=== DESCRIPTION OF THE TASK ===
Leaving nothing out, print each line of the material exactly.

[[ PROVIDED RECORDS, beginning ]]

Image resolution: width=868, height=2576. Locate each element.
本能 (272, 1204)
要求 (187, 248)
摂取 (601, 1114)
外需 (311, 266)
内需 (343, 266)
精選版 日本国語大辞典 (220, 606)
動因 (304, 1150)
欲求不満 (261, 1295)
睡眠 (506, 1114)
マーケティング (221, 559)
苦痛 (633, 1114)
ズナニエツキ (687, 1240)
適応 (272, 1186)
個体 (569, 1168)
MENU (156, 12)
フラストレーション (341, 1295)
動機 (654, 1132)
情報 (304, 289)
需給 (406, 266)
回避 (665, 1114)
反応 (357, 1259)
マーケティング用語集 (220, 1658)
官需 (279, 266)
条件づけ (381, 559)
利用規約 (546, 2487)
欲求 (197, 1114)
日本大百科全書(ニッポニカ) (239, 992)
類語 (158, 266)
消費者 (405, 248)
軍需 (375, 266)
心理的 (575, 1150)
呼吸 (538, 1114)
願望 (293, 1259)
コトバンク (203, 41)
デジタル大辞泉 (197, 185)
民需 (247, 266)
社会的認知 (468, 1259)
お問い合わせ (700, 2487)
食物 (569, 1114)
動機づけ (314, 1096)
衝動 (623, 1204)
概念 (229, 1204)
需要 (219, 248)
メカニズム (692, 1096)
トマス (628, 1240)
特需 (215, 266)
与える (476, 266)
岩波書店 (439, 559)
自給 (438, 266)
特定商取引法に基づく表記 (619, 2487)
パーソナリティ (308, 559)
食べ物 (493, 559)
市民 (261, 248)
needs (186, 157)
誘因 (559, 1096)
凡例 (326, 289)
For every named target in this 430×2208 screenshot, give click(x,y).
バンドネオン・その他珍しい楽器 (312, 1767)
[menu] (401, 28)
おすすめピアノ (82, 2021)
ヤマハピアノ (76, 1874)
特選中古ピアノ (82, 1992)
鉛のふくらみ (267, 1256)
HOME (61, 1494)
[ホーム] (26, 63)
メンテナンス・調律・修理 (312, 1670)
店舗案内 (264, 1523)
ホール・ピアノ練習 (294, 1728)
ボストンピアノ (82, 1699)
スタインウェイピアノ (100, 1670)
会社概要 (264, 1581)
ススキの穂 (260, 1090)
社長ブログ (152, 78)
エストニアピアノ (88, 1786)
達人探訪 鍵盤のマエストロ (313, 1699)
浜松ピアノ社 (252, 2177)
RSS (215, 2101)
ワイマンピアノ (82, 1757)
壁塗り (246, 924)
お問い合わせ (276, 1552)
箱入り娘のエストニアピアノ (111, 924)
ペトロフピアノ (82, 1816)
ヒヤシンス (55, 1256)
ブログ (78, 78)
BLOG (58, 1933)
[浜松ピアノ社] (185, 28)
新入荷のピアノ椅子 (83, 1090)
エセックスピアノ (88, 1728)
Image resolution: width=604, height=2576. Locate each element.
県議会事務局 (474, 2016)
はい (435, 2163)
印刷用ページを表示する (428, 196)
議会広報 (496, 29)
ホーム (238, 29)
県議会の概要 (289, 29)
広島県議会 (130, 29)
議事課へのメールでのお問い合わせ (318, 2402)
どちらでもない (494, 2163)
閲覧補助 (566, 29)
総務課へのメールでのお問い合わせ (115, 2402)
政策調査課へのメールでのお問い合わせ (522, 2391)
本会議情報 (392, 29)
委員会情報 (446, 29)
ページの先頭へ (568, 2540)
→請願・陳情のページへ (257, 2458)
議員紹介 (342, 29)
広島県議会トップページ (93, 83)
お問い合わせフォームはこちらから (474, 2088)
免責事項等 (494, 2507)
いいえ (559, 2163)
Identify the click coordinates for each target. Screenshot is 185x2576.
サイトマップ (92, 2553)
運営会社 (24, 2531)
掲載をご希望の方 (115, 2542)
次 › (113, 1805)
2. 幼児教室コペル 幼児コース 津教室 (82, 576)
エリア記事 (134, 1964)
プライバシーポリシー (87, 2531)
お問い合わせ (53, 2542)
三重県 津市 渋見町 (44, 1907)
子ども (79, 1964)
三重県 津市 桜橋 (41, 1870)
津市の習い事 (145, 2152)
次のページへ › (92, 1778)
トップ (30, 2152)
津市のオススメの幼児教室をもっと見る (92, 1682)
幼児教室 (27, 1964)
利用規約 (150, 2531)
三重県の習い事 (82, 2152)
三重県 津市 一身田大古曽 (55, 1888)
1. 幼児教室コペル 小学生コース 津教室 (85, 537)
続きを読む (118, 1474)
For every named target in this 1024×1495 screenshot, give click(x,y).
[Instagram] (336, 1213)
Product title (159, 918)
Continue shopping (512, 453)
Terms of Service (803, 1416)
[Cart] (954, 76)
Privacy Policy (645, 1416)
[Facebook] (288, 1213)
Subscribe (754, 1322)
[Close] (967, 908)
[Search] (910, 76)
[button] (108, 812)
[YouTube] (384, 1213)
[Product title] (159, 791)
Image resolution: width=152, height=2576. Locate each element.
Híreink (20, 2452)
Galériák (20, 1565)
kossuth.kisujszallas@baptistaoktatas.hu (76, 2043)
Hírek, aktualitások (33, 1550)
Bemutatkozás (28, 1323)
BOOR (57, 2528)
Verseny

[[ PROVIDED RECORDS, end ]]

=== EXPECTED ANSWER ===
Image resolution: width=868, height=2576. Locate each element.
本能 (272, 1204)
要求 (187, 248)
摂取 (601, 1114)
外需 (311, 266)
内需 (343, 266)
精選版 日本国語大辞典 (220, 606)
動因 (304, 1150)
欲求不満 (261, 1295)
睡眠 (506, 1114)
マーケティング (221, 559)
苦痛 (633, 1114)
ズナニエツキ (687, 1240)
適応 (272, 1186)
個体 (569, 1168)
MENU (156, 12)
フラストレーション (341, 1295)
動機 (654, 1132)
情報 (304, 289)
需給 (406, 266)
回避 (665, 1114)
反応 (357, 1259)
マーケティング用語集 (220, 1658)
官需 (279, 266)
条件づけ (381, 559)
利用規約 (546, 2487)
欲求 (197, 1114)
日本大百科全書(ニッポニカ) (239, 992)
類語 (158, 266)
消費者 (405, 248)
軍需 (375, 266)
心理的 (575, 1150)
呼吸 (538, 1114)
願望 (293, 1259)
コトバンク (203, 41)
デジタル大辞泉 (197, 185)
民需 (247, 266)
社会的認知 (468, 1259)
お問い合わせ (700, 2487)
食物 (569, 1114)
動機づけ (314, 1096)
衝動 (623, 1204)
概念 (229, 1204)
需要 (219, 248)
メカニズム (692, 1096)
トマス (628, 1240)
特需 (215, 266)
与える (476, 266)
岩波書店 (439, 559)
自給 (438, 266)
特定商取引法に基づく表記 (619, 2487)
パーソナリティ (308, 559)
食べ物 (493, 559)
市民 (261, 248)
needs (186, 157)
誘因 (559, 1096)
凡例 (326, 289)
For every named target in this 430×2208 screenshot, give click(x,y).
バンドネオン・その他珍しい楽器 (312, 1767)
[menu] (401, 28)
おすすめピアノ (82, 2021)
ヤマハピアノ (76, 1874)
特選中古ピアノ (82, 1992)
鉛のふくらみ (267, 1256)
HOME (61, 1494)
[ホーム] (26, 63)
メンテナンス・調律・修理 (312, 1670)
店舗案内 (264, 1523)
ホール・ピアノ練習 (294, 1728)
ボストンピアノ (82, 1699)
スタインウェイピアノ (100, 1670)
会社概要 (264, 1581)
ススキの穂 (260, 1090)
社長ブログ (152, 78)
エストニアピアノ (88, 1786)
達人探訪 鍵盤のマエストロ (313, 1699)
浜松ピアノ社 (252, 2177)
RSS (215, 2101)
ワイマンピアノ (82, 1757)
壁塗り (246, 924)
お問い合わせ (276, 1552)
箱入り娘のエストニアピアノ (111, 924)
ペトロフピアノ (82, 1816)
ヒヤシンス (55, 1256)
ブログ (78, 78)
BLOG (58, 1933)
[浜松ピアノ社] (185, 28)
新入荷のピアノ椅子 (83, 1090)
エセックスピアノ (88, 1728)
Image resolution: width=604, height=2576. Locate each element.
県議会事務局 (474, 2016)
はい (435, 2163)
印刷用ページを表示する (428, 196)
議会広報 (496, 29)
ホーム (238, 29)
県議会の概要 (289, 29)
広島県議会 (130, 29)
議事課へのメールでのお問い合わせ (318, 2402)
どちらでもない (494, 2163)
閲覧補助 (566, 29)
総務課へのメールでのお問い合わせ (115, 2402)
政策調査課へのメールでのお問い合わせ (522, 2391)
本会議情報 (392, 29)
委員会情報 (446, 29)
ページの先頭へ (568, 2540)
→請願・陳情のページへ (257, 2458)
議員紹介 (342, 29)
広島県議会トップページ (93, 83)
お問い合わせフォームはこちらから (474, 2088)
免責事項等 (494, 2507)
いいえ (559, 2163)
Identify the click coordinates for each target. Screenshot is 185x2576.
サイトマップ (92, 2553)
運営会社 (24, 2531)
掲載をご希望の方 (115, 2542)
次 › (113, 1805)
2. 幼児教室コペル 幼児コース 津教室 (82, 576)
エリア記事 (134, 1964)
プライバシーポリシー (87, 2531)
お問い合わせ (53, 2542)
三重県 津市 渋見町 (44, 1907)
子ども (79, 1964)
三重県 津市 桜橋 (41, 1870)
津市の習い事 (145, 2152)
次のページへ › (92, 1778)
トップ (30, 2152)
津市のオススメの幼児教室をもっと見る (92, 1682)
幼児教室 (27, 1964)
利用規約 (150, 2531)
三重県の習い事 (82, 2152)
三重県 津市 一身田大古曽 (55, 1888)
1. 幼児教室コペル 小学生コース 津教室 (85, 537)
続きを読む (118, 1474)
For every named target in this 1024×1495 screenshot, give click(x,y).
[Instagram] (336, 1213)
Product title (159, 918)
Continue shopping (512, 453)
Terms of Service (803, 1416)
[Cart] (954, 76)
Privacy Policy (645, 1416)
[Facebook] (288, 1213)
Subscribe (754, 1322)
[Close] (967, 908)
[Search] (910, 76)
[button] (108, 812)
[YouTube] (384, 1213)
[Product title] (159, 791)
Image resolution: width=152, height=2576. Locate each element.
Híreink (20, 2452)
Galériák (20, 1565)
kossuth.kisujszallas@baptistaoktatas.hu (76, 2043)
Hírek, aktualitások (33, 1550)
Bemutatkozás (28, 1323)
BOOR (57, 2528)
Verseny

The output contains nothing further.